THINGS TO DO:
A – In the Hadoop streaming thread, which Hadoop version does the Cloudera demo VM run?
B – Say whether each statement agrees with the Hadoop streaming thread, and quote the words that decide it:
(i) Bejoy describes himself as a Java Hadoop developer.
(ii) Harsh says the env binary is missing.
(iii) Jeremy says Hadoop uses stderr to pass data back.

QUOTED PASSAGE:
##########
Re: Hadoop Streaming job Fails - Permission Denied error

Bejoy KS Tue, 13 Sep 2011 01:43:07 -0700

Hi Harsh
         Thank You for the response. I'm on Cloudera demo VM. It is on
hadoop 0.20 and has python installed. Do I have to do any further
installation/configuration to get python running?


On Tue, Sep 13, 2011 at 1:36 PM, Harsh J <ha...@cloudera.com> wrote:

> The env binary would be present, but do all your TT nodes have python
> properly installed on them? The env program can't find them and that's
> probably why your scripts with shbang don't run.
>
> On Tue, Sep 13, 2011 at 1:12 PM, Bejoy KS <bejoy.had...@gmail.com> wrote:
> > Thanks Jeremy. But I didn't follow 'redirect "stdout" to "stderr" at the
> > entry point to your mapper and reducer'.
> > Basically I'm a java hadoop developer and has no idea on python
> programming.
> > Could you please help me with mode details like the line of code i need
> to
> > include to achieve this.
> >
> > Also I tried a still more deep drill down on my error logs and found the
> > following line as well
> >
> > stderr logs
> >
> > /usr/bin/env: python
> > : No such file or directory
> > java.lang.RuntimeException: PipeMapRed.waitOutputThreads(): subprocess
> > failed with code 127
> >     at
> >
> org.apache.hadoop.streaming.PipeMapRed.waitOutputThreads(PipeMapRed.java:362)
> >     at
> >
> org.apache.hadoop.streaming.PipeMapRed.mapRedFinished(PipeMapRed.java:572)
> >     at
> org.apache.hadoop.streaming.PipeReducer.close(PipeReducer.java:137)
> >     at
> > org.apache.hadoop.mapred.ReduceTask.runOldReducer(ReduceTask.java:478)
> >     at org.apache.hadoop.mapred.ReduceTask.run(ReduceTask.java:416)
> >     at org.apache.hadoop.mapred.Child$4.run(Child.java:268)
> >     at java.security.AccessController.doPrivileged(Native Method)
> >     at javax.security.auth.Subject.doAs(Subject.java:396)
> >     at
> >
> org.apache.hadoop.security.UserGroupInformation.doAs(UserGroupInformation.java:1115)
> >     at org.apache.hadoop.mapred.Child.main(Child.java:262)
> > log4j:WARN No appenders could be found for logger
> > (org.apache.hadoop.hdfs.DFSClient).
> > log4j:WARN Please initialize the log4j system properly.
> >
> > I verified on the existence of such a directory and it was present
> > '/usr/bin/env' .
> >
> > Could you please provide little more guidance on the same.
> >
> >
> >
> > On Tue, Sep 13, 2011 at 9:06 AM, Jeremy Lewi <jer...@lewi.us> wrote:
> >>
> >> Bejoy,
> >> The other problem I typically ran into using python streaming jobs was
> if
> >> my mapper or reducer wrote to stdout. Since hadoop uses stdout to pass
> data
> >> back to Hadoop, any erroneous "print" statements will cause the pipe to
> >> break. The easiest way around this is to redirect "stdout" to "stderr"
##########
RECORDED DATA:

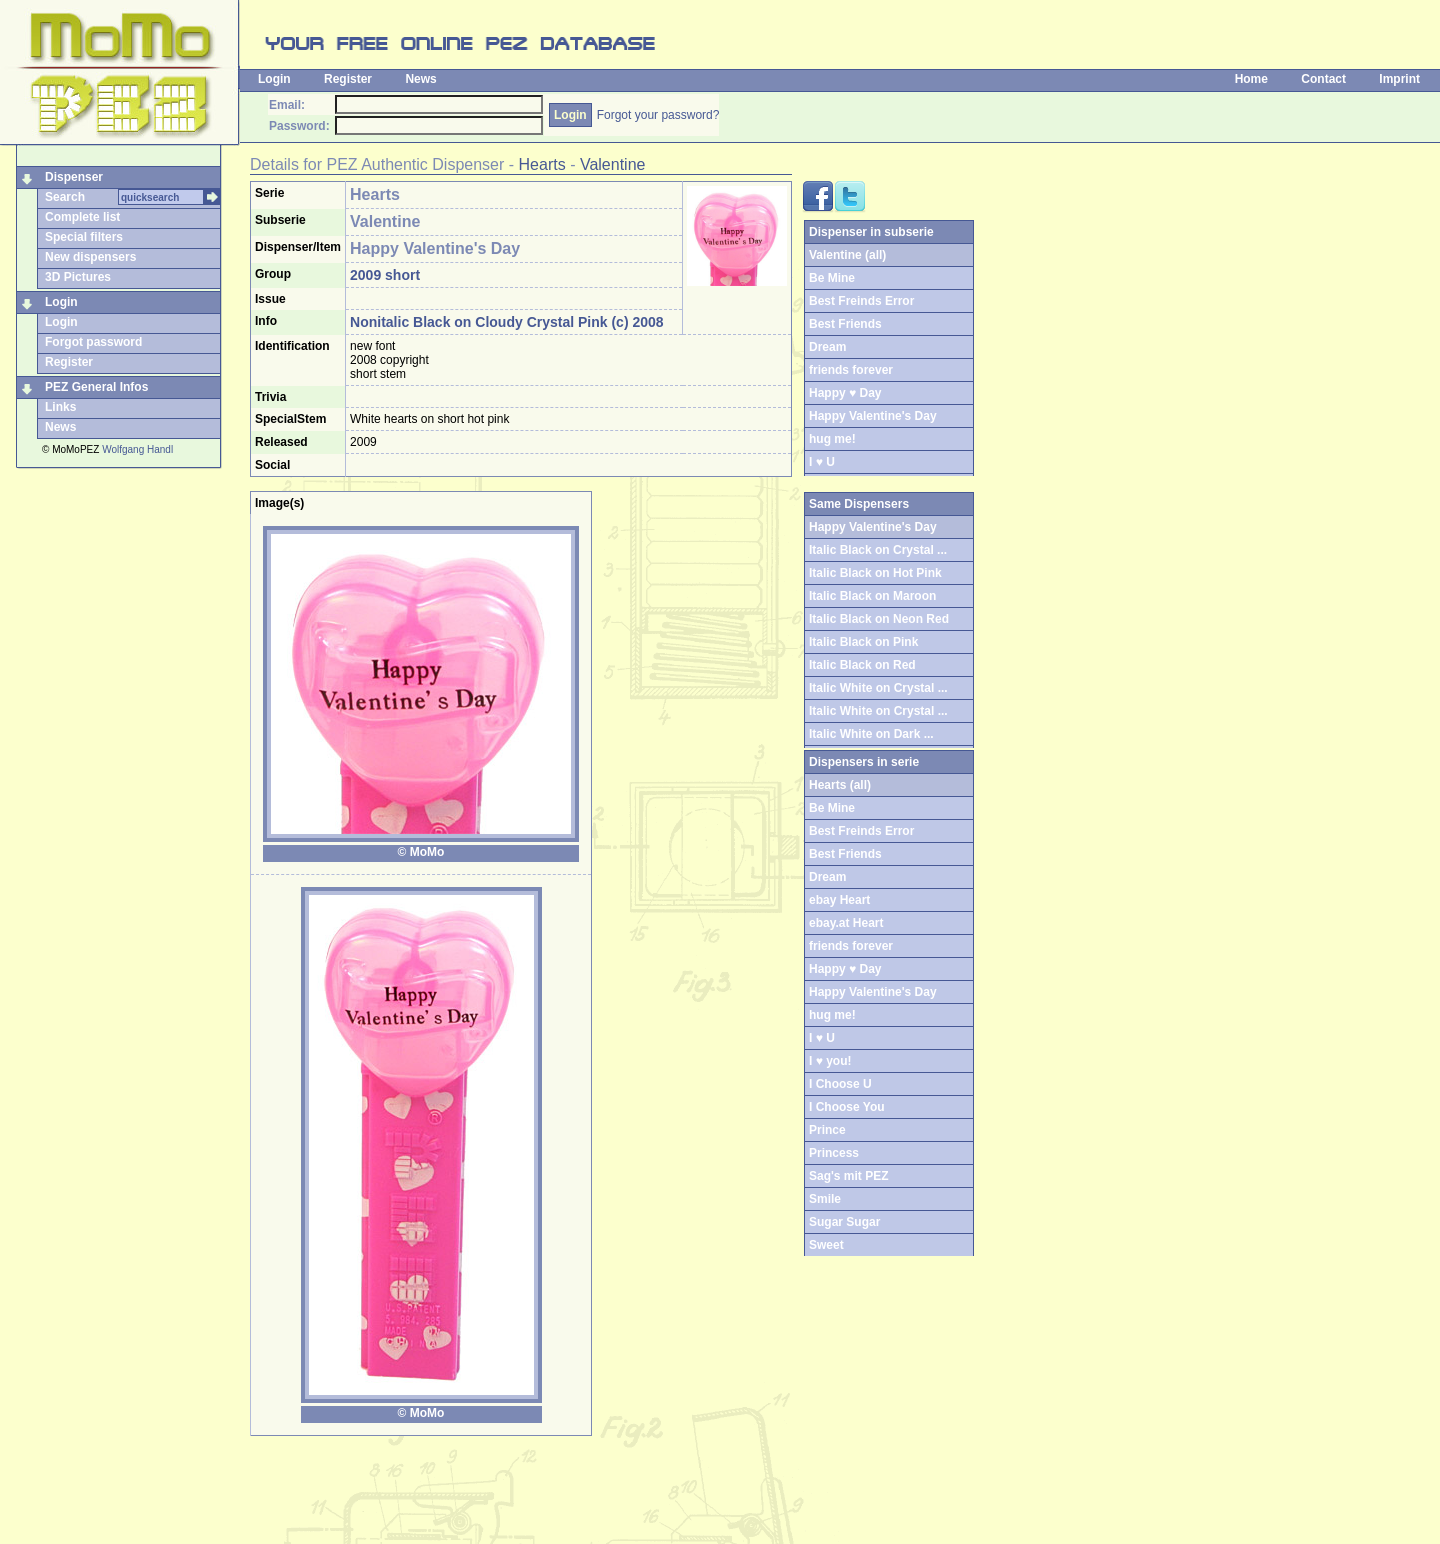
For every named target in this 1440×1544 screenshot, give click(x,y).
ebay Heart (839, 900)
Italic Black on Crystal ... (878, 550)
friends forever (851, 370)
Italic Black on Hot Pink (875, 573)
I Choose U (840, 1084)
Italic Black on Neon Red (879, 619)
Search (65, 197)
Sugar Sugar (844, 1222)
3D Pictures (78, 277)
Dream (827, 347)
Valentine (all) (847, 255)
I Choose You (847, 1107)
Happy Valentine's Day (873, 416)
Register (348, 79)
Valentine (613, 164)
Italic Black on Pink (863, 642)
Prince (827, 1130)
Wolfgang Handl (137, 449)
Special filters (84, 237)
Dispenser (74, 177)
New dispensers (90, 257)
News (420, 79)
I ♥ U (822, 462)
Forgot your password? (658, 115)
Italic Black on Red (862, 665)
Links (60, 407)
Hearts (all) (840, 785)
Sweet (826, 1245)
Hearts (542, 164)
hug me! (832, 439)
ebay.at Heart (846, 923)
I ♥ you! (830, 1061)
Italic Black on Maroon (872, 596)
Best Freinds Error (861, 301)
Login (274, 79)
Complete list (82, 217)
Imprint (1399, 79)
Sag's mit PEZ (849, 1176)
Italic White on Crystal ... (878, 688)
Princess (834, 1153)
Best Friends (845, 324)
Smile (825, 1199)
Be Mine (832, 278)
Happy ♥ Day (845, 393)
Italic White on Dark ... (871, 734)
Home (1251, 79)
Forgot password (93, 342)
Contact (1323, 79)
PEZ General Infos (96, 387)
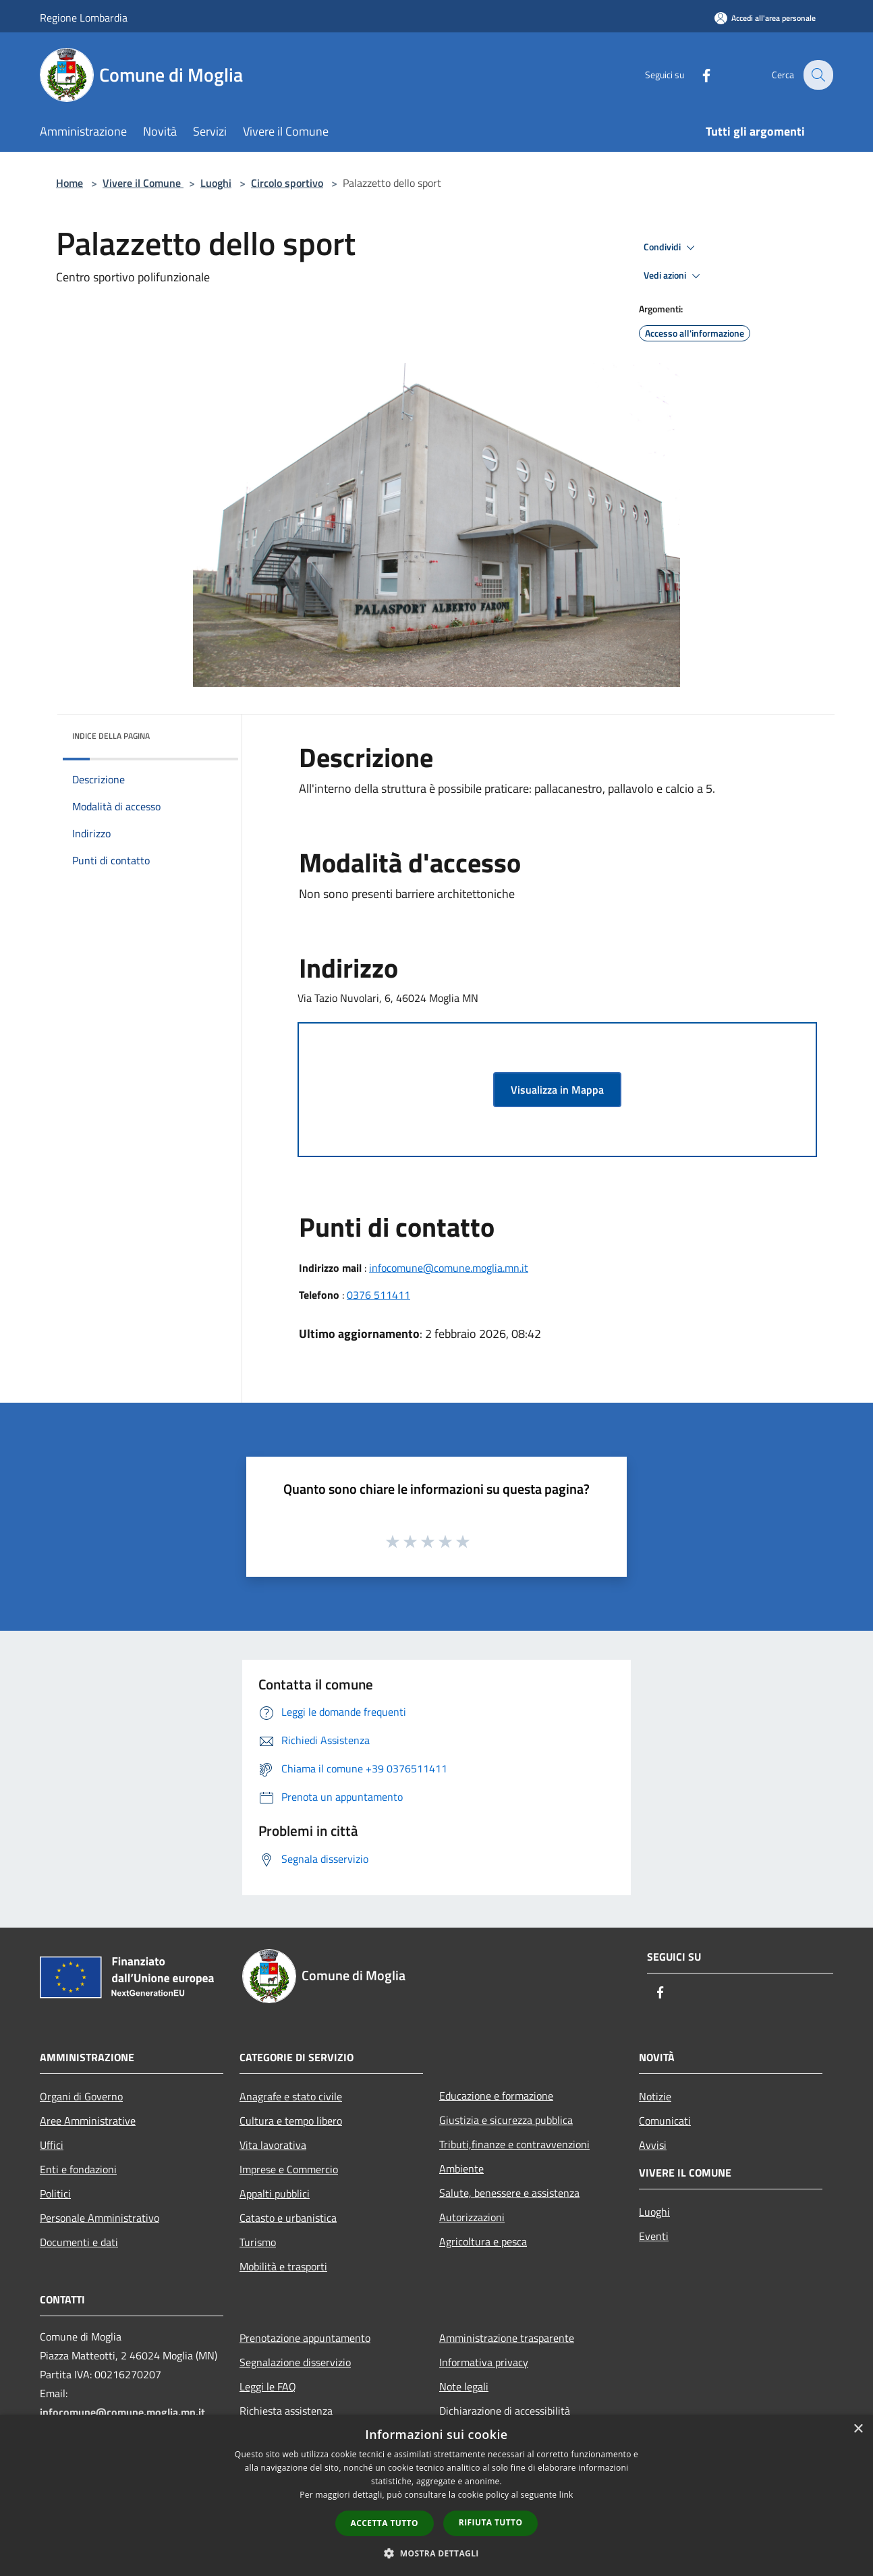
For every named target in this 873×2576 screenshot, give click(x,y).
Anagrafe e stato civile (291, 2096)
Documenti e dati (79, 2242)
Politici (55, 2193)
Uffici (51, 2145)
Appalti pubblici (275, 2193)
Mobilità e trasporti (283, 2266)
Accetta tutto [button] (384, 2523)
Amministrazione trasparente (506, 2338)
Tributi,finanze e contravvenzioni (514, 2144)
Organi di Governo (81, 2096)
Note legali (463, 2386)
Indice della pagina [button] (111, 735)
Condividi (671, 248)
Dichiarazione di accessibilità (504, 2411)
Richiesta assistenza (286, 2411)
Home (69, 183)
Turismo (258, 2242)
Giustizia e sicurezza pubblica (506, 2120)
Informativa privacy (483, 2362)
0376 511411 (378, 1295)
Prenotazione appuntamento (305, 2338)
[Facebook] (696, 74)
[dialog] (436, 2495)
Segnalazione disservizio (295, 2362)
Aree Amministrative (88, 2120)
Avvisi (653, 2145)
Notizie (655, 2096)
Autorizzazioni (472, 2217)
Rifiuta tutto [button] (491, 2522)
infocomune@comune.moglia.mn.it (448, 1268)
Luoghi (215, 183)
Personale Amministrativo (99, 2218)
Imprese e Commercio (289, 2169)
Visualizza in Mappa (557, 1090)
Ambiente (461, 2168)
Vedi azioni (674, 276)
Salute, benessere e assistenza (509, 2193)
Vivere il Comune (143, 183)
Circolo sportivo (287, 183)
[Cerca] (817, 75)
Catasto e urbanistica (288, 2218)
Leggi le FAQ (268, 2386)
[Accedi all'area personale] (765, 18)
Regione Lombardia (84, 17)
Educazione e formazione (496, 2096)
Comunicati (665, 2120)
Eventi (654, 2236)
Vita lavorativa (273, 2145)
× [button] (858, 2429)
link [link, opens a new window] (566, 2494)
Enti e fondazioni (78, 2169)
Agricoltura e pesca (483, 2241)
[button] (436, 2553)
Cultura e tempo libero (291, 2120)
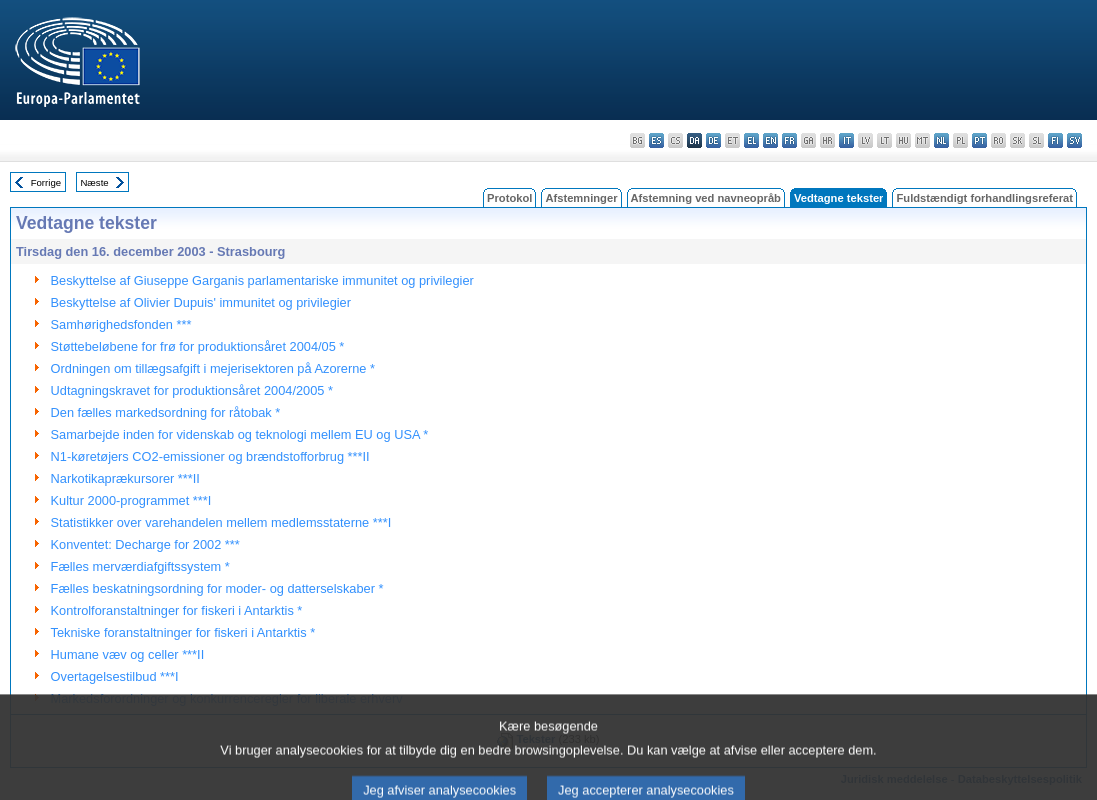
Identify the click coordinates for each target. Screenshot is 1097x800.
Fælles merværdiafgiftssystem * (140, 566)
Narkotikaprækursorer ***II (125, 478)
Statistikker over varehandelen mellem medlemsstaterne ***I (221, 522)
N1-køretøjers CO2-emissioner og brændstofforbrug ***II (210, 456)
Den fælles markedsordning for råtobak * (166, 412)
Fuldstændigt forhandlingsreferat (984, 198)
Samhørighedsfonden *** (121, 324)
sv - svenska (1074, 140)
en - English (770, 140)
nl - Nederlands (941, 140)
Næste (94, 182)
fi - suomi (1055, 140)
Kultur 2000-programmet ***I (131, 500)
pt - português (979, 140)
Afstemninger (581, 198)
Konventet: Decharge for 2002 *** (145, 544)
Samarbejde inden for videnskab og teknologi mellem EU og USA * (240, 434)
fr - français (789, 140)
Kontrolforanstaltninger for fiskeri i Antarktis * (177, 610)
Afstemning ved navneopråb (706, 198)
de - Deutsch (713, 140)
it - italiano (846, 140)
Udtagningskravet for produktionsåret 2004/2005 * (192, 390)
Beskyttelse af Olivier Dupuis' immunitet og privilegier (201, 302)
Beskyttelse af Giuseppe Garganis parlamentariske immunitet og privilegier (262, 280)
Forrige (46, 182)
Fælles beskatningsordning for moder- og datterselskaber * (217, 588)
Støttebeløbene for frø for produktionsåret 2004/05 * (198, 346)
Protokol (509, 198)
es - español (656, 140)
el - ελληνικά (751, 140)
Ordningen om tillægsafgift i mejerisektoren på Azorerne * (213, 368)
##########
ANSWERS TO THE EXERCISE:
A – Hadoop 0.20.

B –
(i) Yes: "Basically I'm a java hadoop developer"
(ii) No: "The env binary would be present"
(iii) No: "Since hadoop uses stdout to pass"